Und was sagt das Ausland dazu? Man lacht sich mal wieder über Deutschland tot. Hier im Büro erntet das Bild unserer Straße nur Kopfschütteln. Wen kümmert’s denn? Dänemark ist fast vollständig erfasst – trotzdem ziehen hier keine plündernden Horden durch die Wohnviertel.

Tyskland, 12 punkter!

So, „unsere“ Lena hat also den Grand Prix gewonnen und Deutschland steht Kopf wie nach dem Gewinn der Fußball Weltmeisterschaft – zumindest steht das in den deutschen Medien – die Dänischen begnügten sich meist mit einem kurzen Artikel über den Wettbewerb, die weiteren Plätze (Dänemark immerhin 4.) und lassen natürlich nicht den Hinweis aus, dass „Satelite“ u.A. von einem Dänen komponiert wurde.

Ob der Melodi Grand Prix dieselben beeindruckenden Marktanteile wie in Deutschland erreichen konnte, und das Interesse genauso so groß war, weiß ich nicht. Bekannt allerdings ist, dass die skandinavischen Grand Prix Fans an Lena interessiert waren. Wie man auf der Grafik sieht, stimmten die skandinavischen Länder nahezu geschlossen für Deutschland.

Und obwohl ich auf einer Grillparty war, konnte ich die Anwesenden davon überzeugen wenigstens den Fernseher laufen zu lassen. Aber als dann Deutschland klar in Führung lag versammelten sich dann doch noch andere um den Schirm. Ich hatte ja heimlich auch eine SMS für die kleine Hannoveranerin spendiert 😉
Gesprächsthema des Abends war aber auch, warum plötzlich Osteuropa nicht mehr die Punkte unter sich aufteilte; was ja u.A. dazu beigetragen hat, dass sich in Westeuropa niemand mehr so wirklich für den Wettbewerb interessiert hat.
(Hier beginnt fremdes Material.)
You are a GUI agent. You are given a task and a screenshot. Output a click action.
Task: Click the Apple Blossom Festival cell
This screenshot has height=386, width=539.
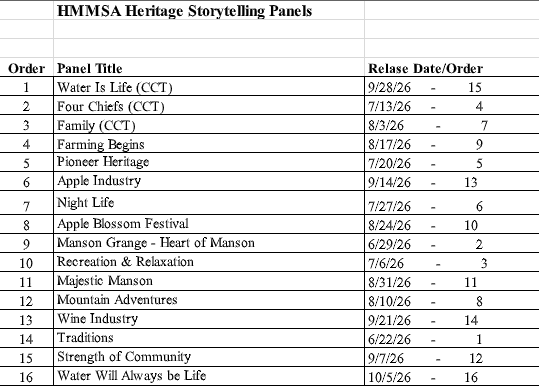209,224
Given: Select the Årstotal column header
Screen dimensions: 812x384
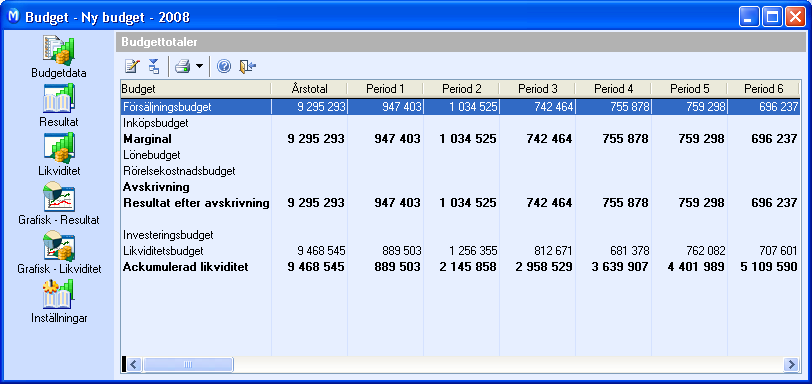Looking at the screenshot, I should coord(309,89).
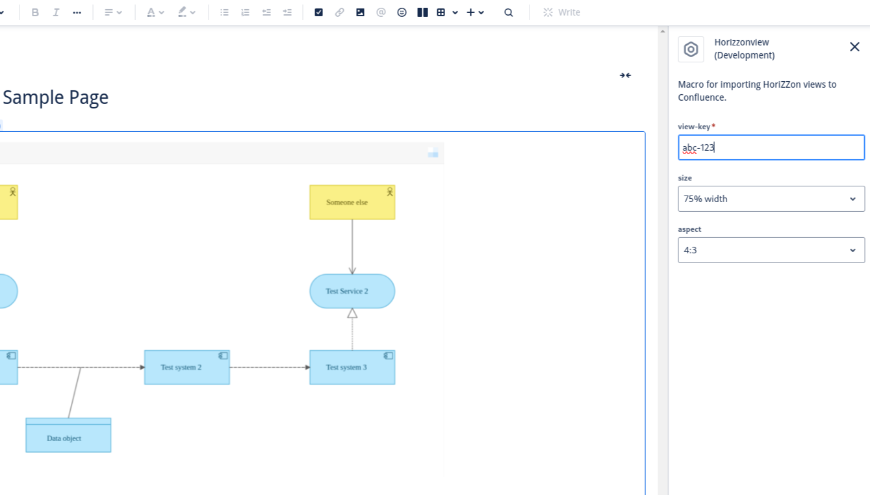Insert an emoji from toolbar

(x=402, y=13)
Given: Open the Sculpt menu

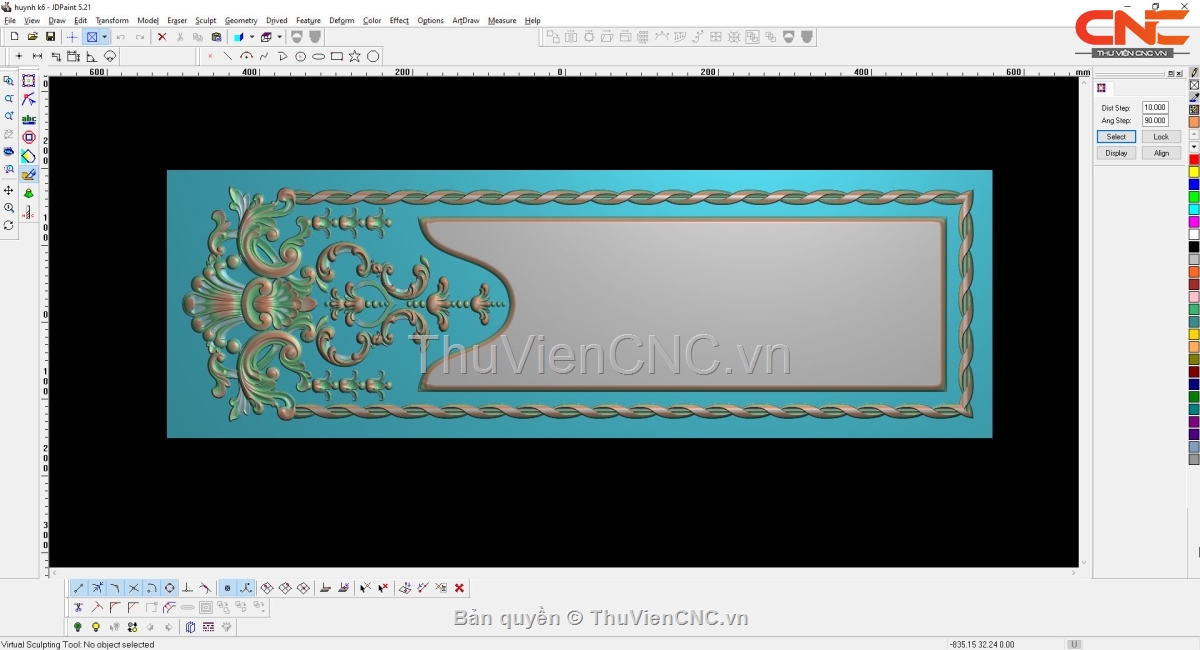Looking at the screenshot, I should pos(206,20).
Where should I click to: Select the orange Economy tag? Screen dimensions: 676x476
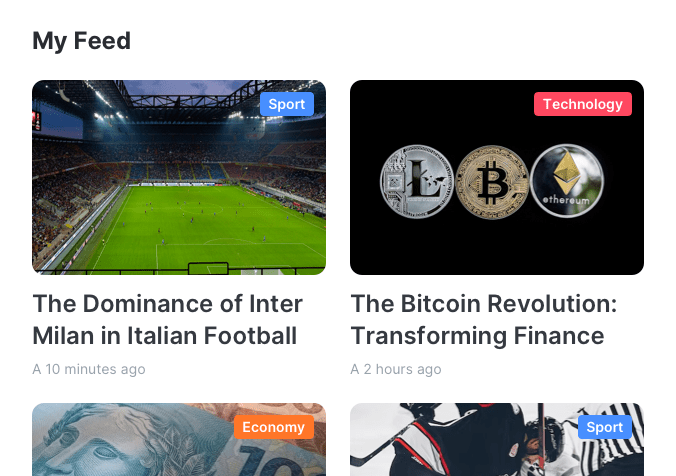point(273,427)
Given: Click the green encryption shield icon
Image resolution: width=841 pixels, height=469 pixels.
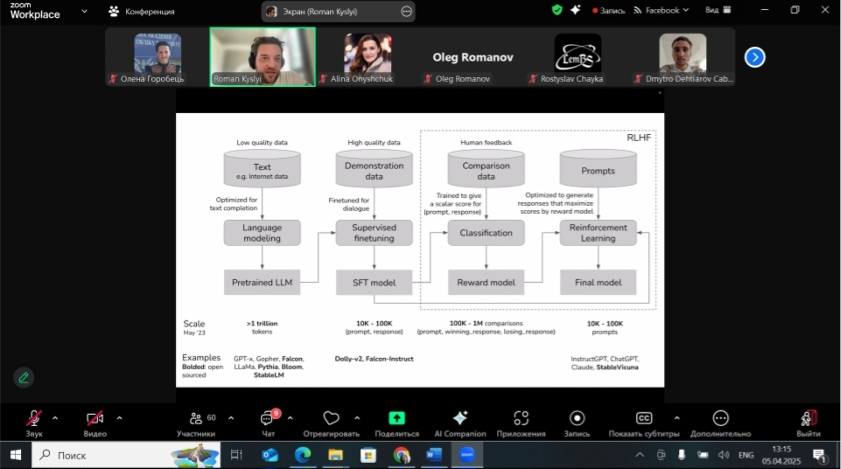Looking at the screenshot, I should [x=557, y=10].
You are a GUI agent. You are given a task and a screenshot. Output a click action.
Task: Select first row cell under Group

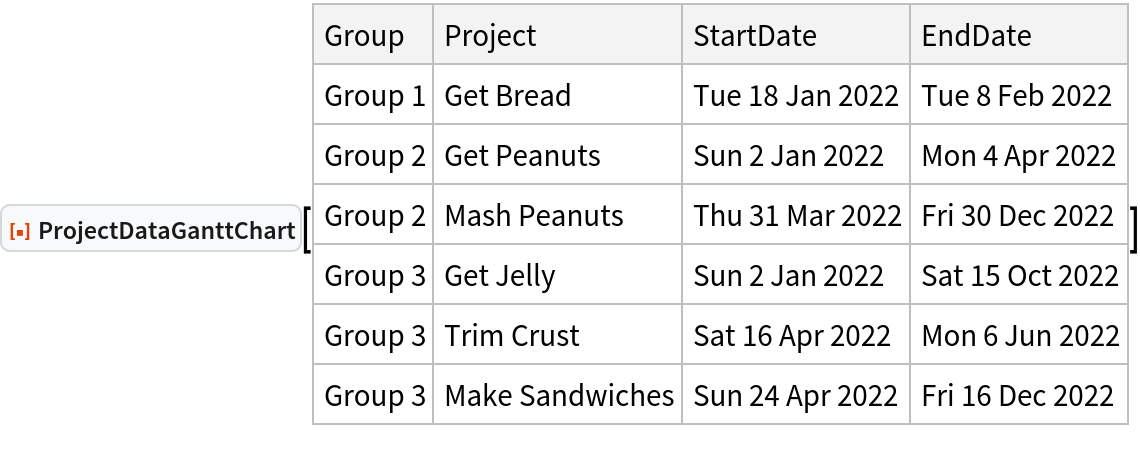(373, 95)
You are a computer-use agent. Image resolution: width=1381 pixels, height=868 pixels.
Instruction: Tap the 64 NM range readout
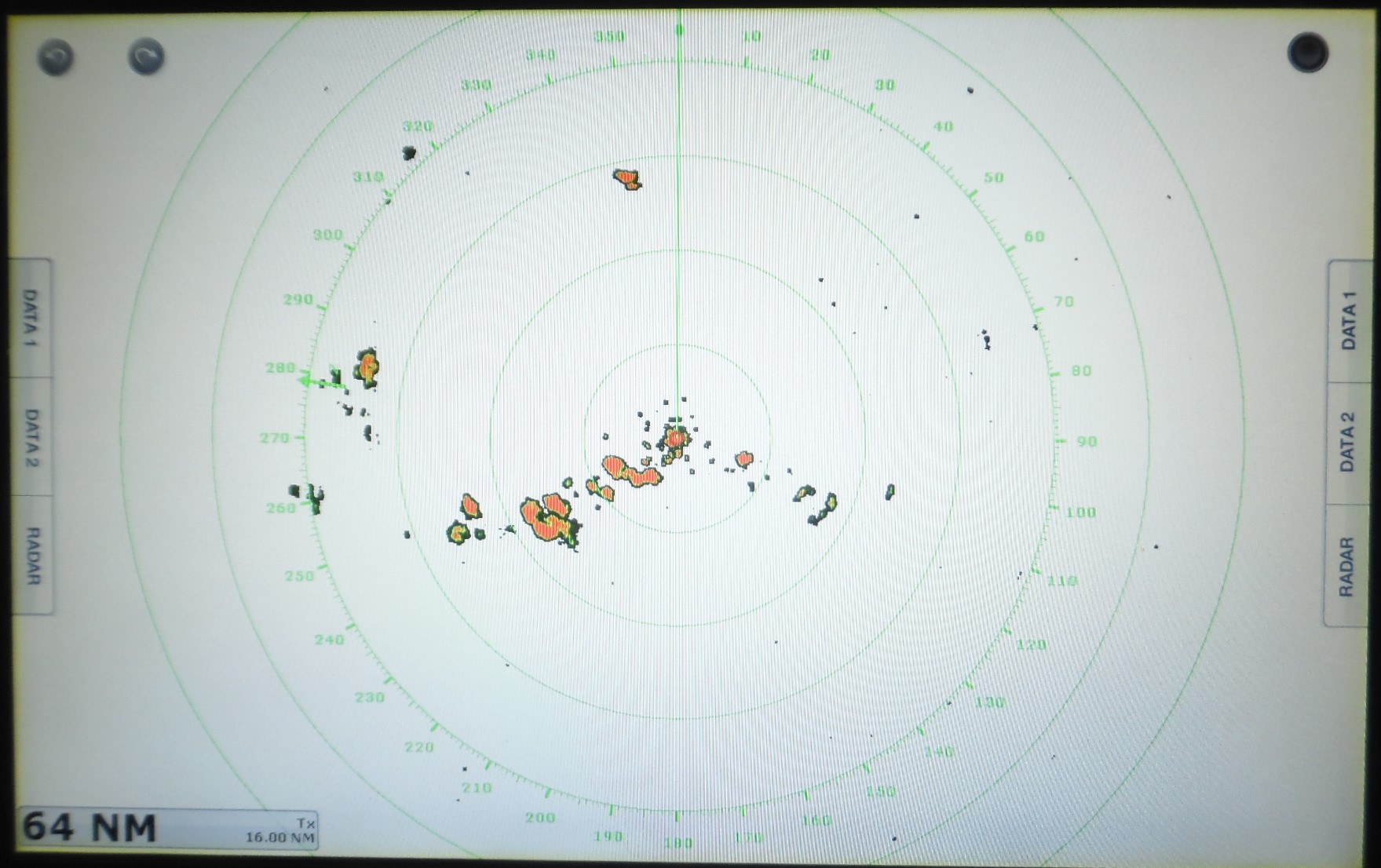[90, 829]
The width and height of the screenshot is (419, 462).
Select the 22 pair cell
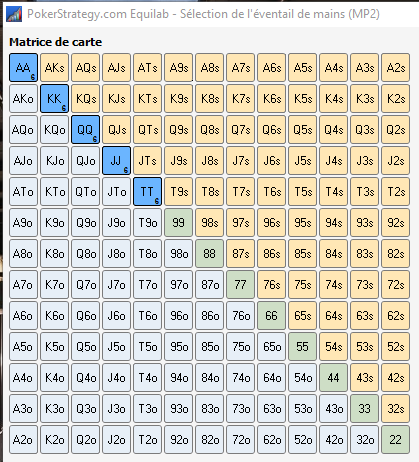pos(395,440)
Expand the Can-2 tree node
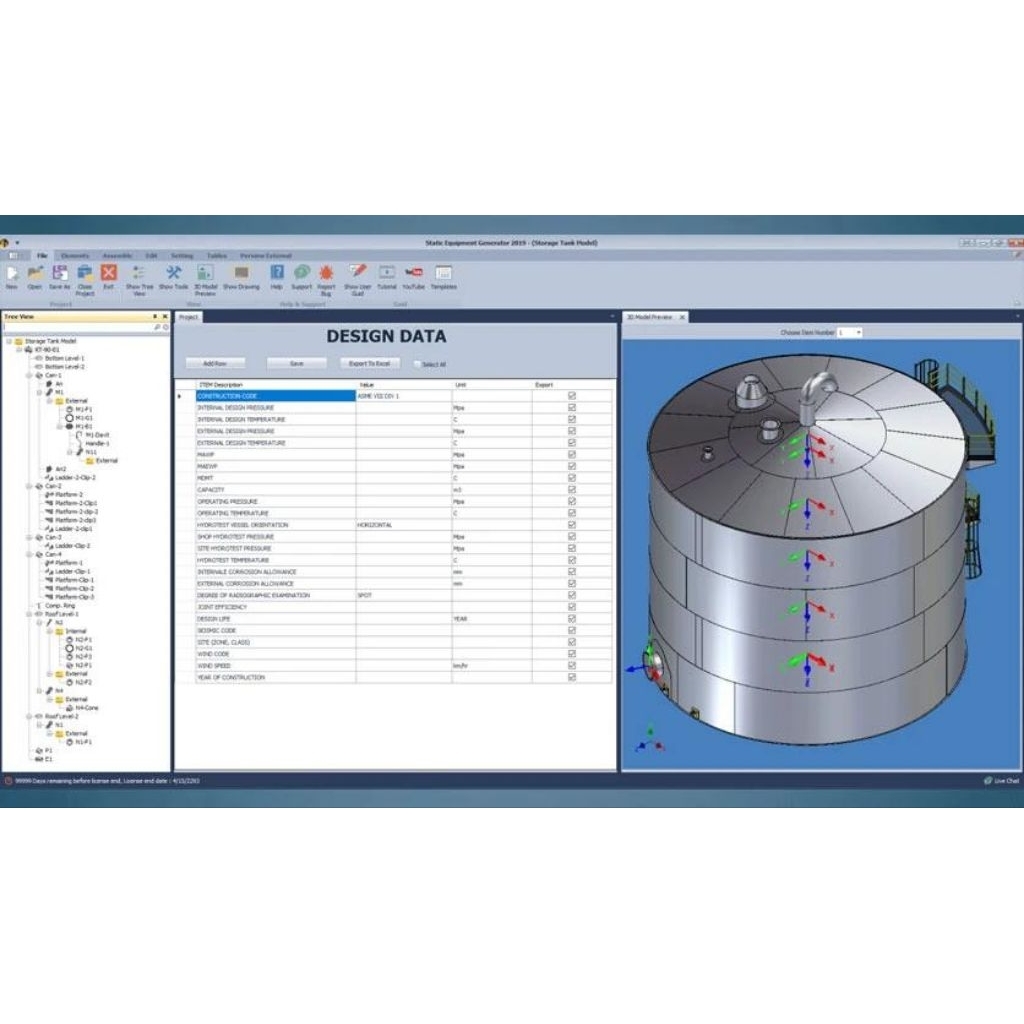 (29, 486)
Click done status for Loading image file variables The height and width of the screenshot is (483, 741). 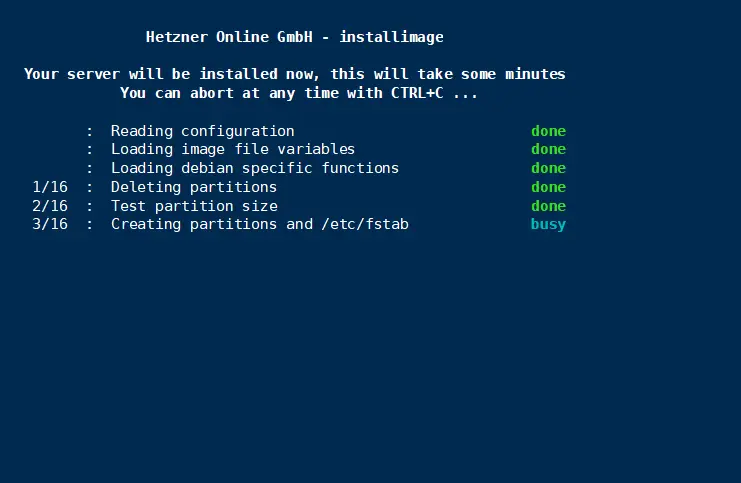(548, 149)
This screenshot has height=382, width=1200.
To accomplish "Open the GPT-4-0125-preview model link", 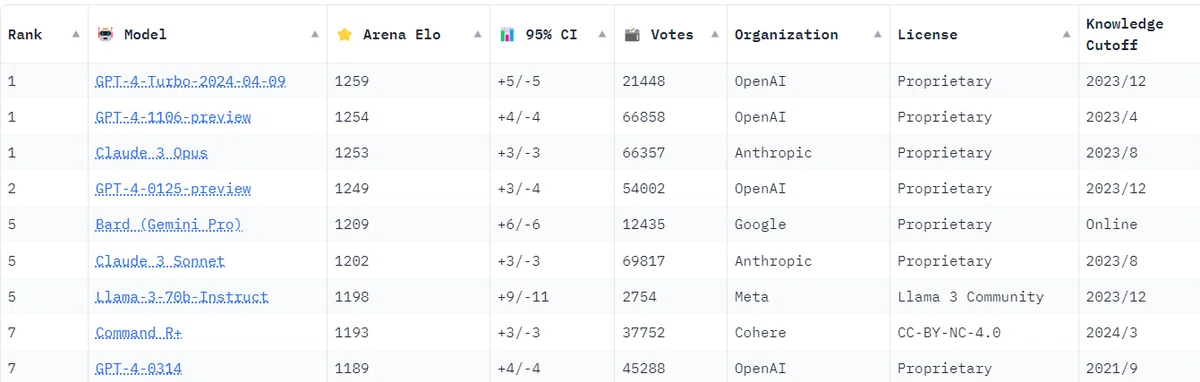I will [173, 189].
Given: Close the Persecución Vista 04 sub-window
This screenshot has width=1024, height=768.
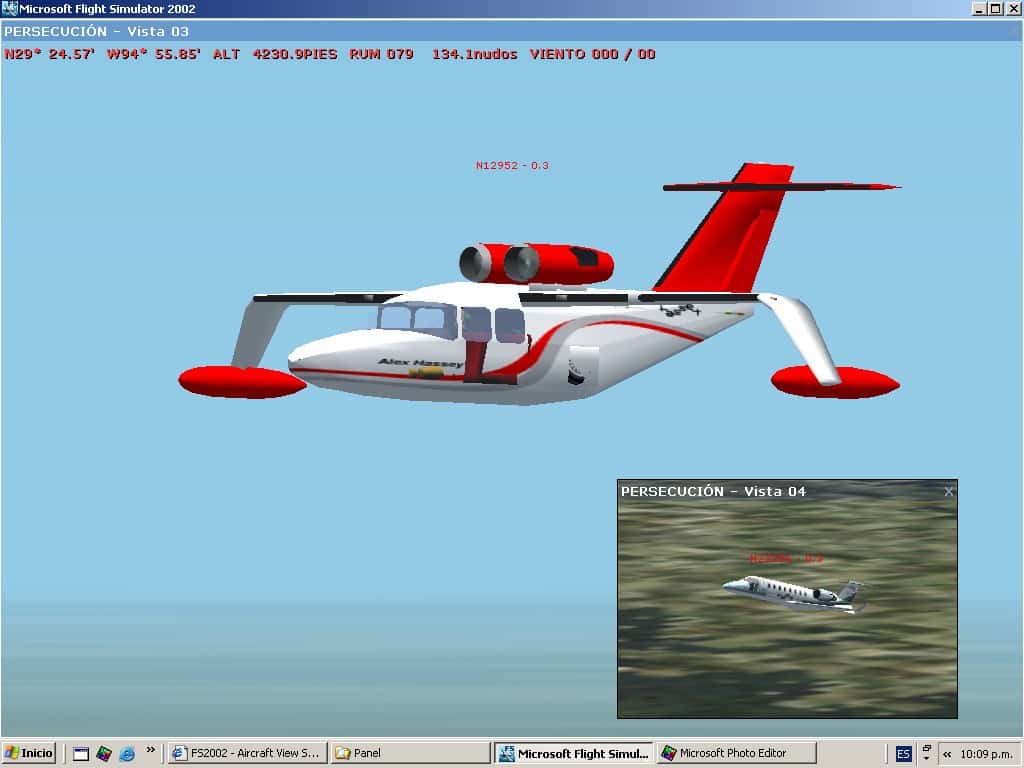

Vielleicht hat das mit der Regeländerung zu tun, dass nun auch im Finale 50% der Punkte aus jedem Land von einer Jury vergeben werden!?

Lena ist irgendwie ein spannendes innerdeutsches Phänomen: wie kann ein Mädchen aus einer Casting Show bei einem Wettbewerb, der eigentlich schon für tot erklärt worden ist,  mit einem guten (aber meiner Meinung nach nicht überragenden) Lied in Deutschland so etwas auslösen? Der Gewinn des ESC ist ja quasi „nur“ die Bestätigung dafür.
Angela Merkel schrieb in ihrer Glückwunschbotschaft: „sie [Lena] ist ein wunderbarer Ausdruck des jungen Deutschlands“. Vielleicht ist das das Geheimnis? Es geht nicht um Lena, sondern um eine Generation und Mittelschicht, die sich kulturell besser repräsentiert sieht als durch Casting-Knastis oder Entflohene des Mutantanstadels? Wer weiß.

Hier in Kopenhagen ist dieses Bild glaube ich schon lange erreicht, aber hier geht man auch traditionell etwas unverkrampfter mit allem (und auch Deutschland) um. Apropos, der „Sieger der Herzen“ war hier eindeutig Holland. Wenn man den Song mit etwas ironischer Distanz betrachtet, ist die Folklorenummer ein witziger Ohrwurm.